Your 3 times a day texts reduced to once a day until it subsides and end. You stop sending your daily “kumusta? Ingat ka, Fighting! God bless dyaaaan” message. Somehow I wanted to know if you are still mentioning me in your prayers. I wanted to ask you what went wrong but I am afraid to do so. I am so anxious that I came to a point that I become unproductive with my daily work because I was only thinking about you, every minute. I decided to just forget everything, but I just can’t. You are like a computer virus that even though I deleted it many times, you are still there. The more I wanted to erase you in my mind, the more I see myself missing you so much. It’s like you already have a permanent space in my mind and in my heart. I decided to distance myself from you. Then, reality hit me, Oh right, I forgot, you never tell me that you like me, you never tell me that you missed me, you never tell me that I am beautiful. All of the things you did were just a sign of friendship.
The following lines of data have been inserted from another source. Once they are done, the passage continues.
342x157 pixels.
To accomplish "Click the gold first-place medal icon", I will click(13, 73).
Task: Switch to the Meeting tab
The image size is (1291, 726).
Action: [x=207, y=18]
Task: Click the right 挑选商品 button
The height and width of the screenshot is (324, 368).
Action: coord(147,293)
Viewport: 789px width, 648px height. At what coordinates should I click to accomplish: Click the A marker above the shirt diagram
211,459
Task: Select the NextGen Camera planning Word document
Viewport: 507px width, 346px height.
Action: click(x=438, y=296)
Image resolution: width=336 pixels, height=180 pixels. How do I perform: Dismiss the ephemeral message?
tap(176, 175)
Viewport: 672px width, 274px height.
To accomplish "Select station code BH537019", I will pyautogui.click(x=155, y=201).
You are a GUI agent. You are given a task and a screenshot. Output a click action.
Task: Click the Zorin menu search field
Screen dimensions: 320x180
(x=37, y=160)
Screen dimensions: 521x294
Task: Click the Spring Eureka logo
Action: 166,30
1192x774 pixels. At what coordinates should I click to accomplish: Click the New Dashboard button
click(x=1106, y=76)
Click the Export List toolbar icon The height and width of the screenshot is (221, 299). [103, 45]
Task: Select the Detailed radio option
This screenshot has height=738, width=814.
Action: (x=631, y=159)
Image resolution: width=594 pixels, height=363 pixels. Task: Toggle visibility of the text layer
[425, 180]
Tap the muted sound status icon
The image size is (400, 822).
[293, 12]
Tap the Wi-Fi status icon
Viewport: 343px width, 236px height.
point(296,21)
I forgot that you are just like that, a loving person. I realized that it was all a one sided love.
I am still praying for you, and will continue to pray for you until all these feelings fades. I am still praying for your happiness and that may God fulfills your hearts’ desires. I will continue praying for your health and for your fruitful future. I will also pray for my heart, for its healing so that the next time I’ll love someone I am stronger and a better version of myself. I pray that when the time comes that we’ll see each other again, I will be able to look at you without feeling anything and maybe from there, genuine friendship may arise.
I may not be able to understand all things right now but I believe God will unveil the answers in his perfect time. I realized that even though I already know how to love someone, I still need to improve, be a better person for that someone God has prepared for me. I also learn to just rely wholeheartedly in God’s plan and start praying for these things, “relationship” with complete faith. I am still far from what God wants me to be and this situation shows a room for my growth as a person.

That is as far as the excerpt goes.